Population A+ consists of 2 groups - the same group as in A, and another population which is less happy, but whose lives are nevertheless worth living. The two populations are entirely separate, that is, they cannot communicate and are not even aware of each other. As this is a mere addition of people with lives worth living, it seems that, all things considered:
1) A+ is not worse than A.
Population B is the same size as population A+, and its average happiness is higher than A+, though slightly lower than A. Since A+ and B have the same number of people and because there is a greater level of equality and average happiness in B, it seems that, all things considered:
2) B is better than A+.
Finally, Parfit argues that, all things considered:
3) B is worse than A.
The argument for (3) is as follows: If B is better than A, then seemingly a larger population, C, standing in the same relation to B as B does to A, would be better still. Population D, twice as large and with a somewhat lower level of happiness would then be better than C, and so on, until reaching the Repugnant Conclusion that the best outcome is Z, an enormous population with all members having lives barely worth living. Claim (3) follows if we reject the Repugnant Conclusion and hold that Z is worse than A.

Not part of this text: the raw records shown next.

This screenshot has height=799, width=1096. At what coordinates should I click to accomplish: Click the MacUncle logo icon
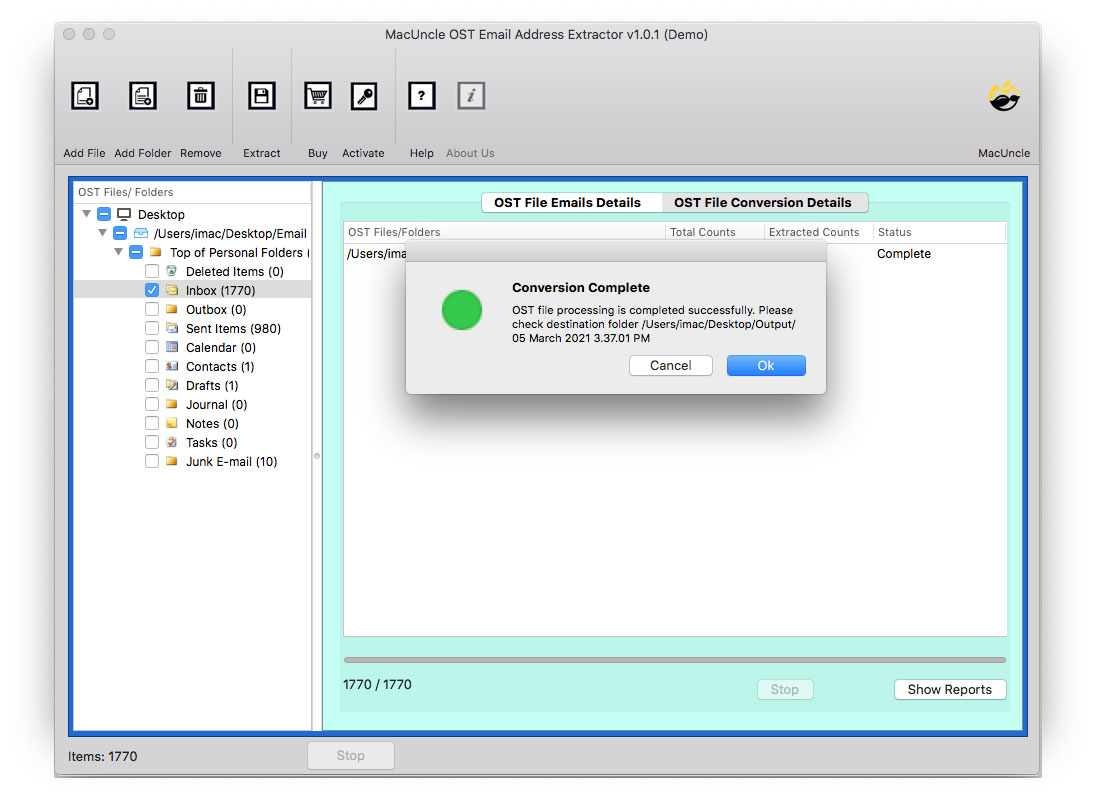(x=1003, y=97)
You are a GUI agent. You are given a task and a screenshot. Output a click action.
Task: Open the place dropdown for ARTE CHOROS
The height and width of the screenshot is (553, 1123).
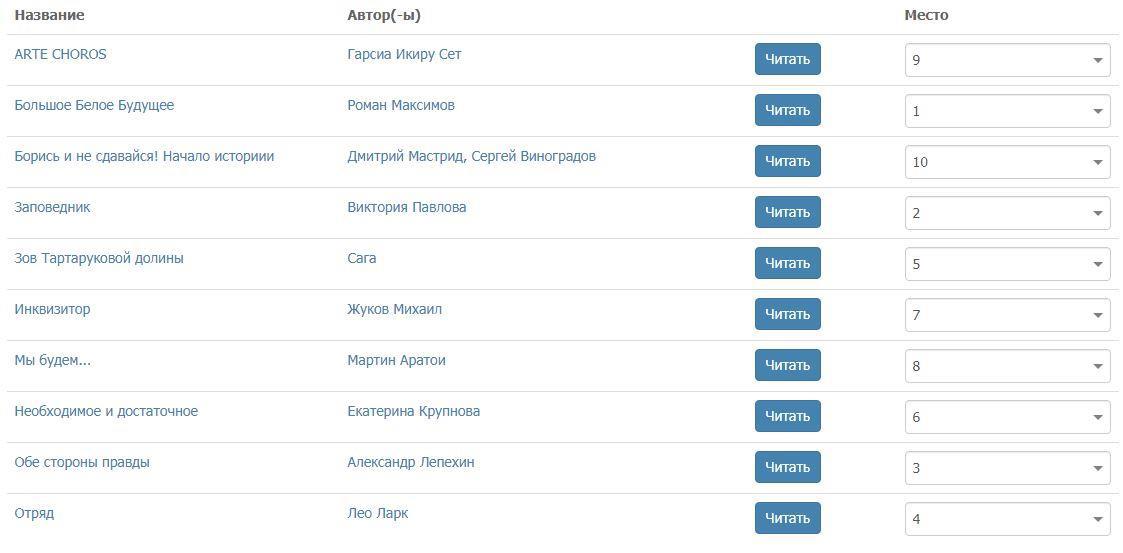(x=1007, y=60)
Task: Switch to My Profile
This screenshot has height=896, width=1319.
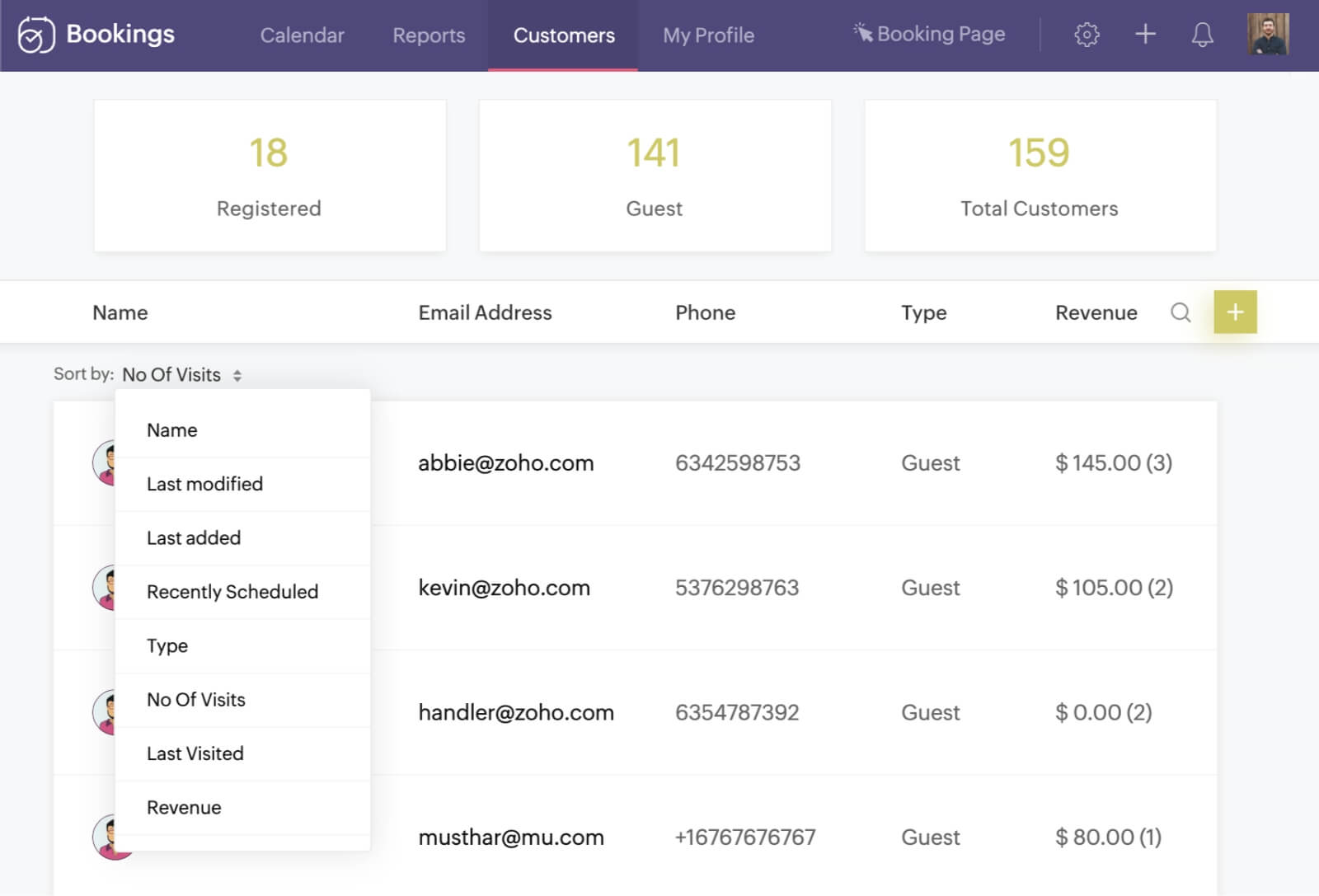Action: 708,35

A paradox results. (1), (2), and (3) each seem true. However, it seems that all three claims cannot be true. For instance, (1) and (2) imply that B is not worse than A. But this conflicts with (3), which states that B is worse than A.
 |
| Z |
|---|
[edit] Objections and resolutions of the paradox
Some argue that the paradox can be defeated by denying claim (1), that adding people of less-than-average happiness into the world does not make the overall situation worse. Claim (1) is not universally accepted; for example one branch of utilitarianism aims at maximizing average happiness. However, rejecting claim (1) commits one to the position that it is actually bad for people of less-than-average happiness to be born, even if their lives are worth living. A more sophisticated rejection of claim (1) might argue for some threshold above the level at which lives become worth living but below which additional lives would nonetheless make the situation worse. Parfit argues that for this position to be plausible, such a threshold would be so low as to apply only to lives that are "gravely deficient" and which, "though worth living ... must be crimped and mean." Parfit calls this hypothetical threshold the "bad level," and argues that its existence would not resolve the paradox because population A would still be better than an enormous population with all members having lives at the "bad level."
Alternatively, one could attempt to resolve the paradox by rejecting claim (2), that B is better than A+. However, rejecting claim (2) implies that what is most important is the happiness of the happiest people, and commits one to the view that a small increase in the happiness of the happiest people outweighs a (bigger) decrease in the happiness of less happy people.
Some have taken the approach of denying the paradox altogether by arguing for the intransitivity of the "better than" relation.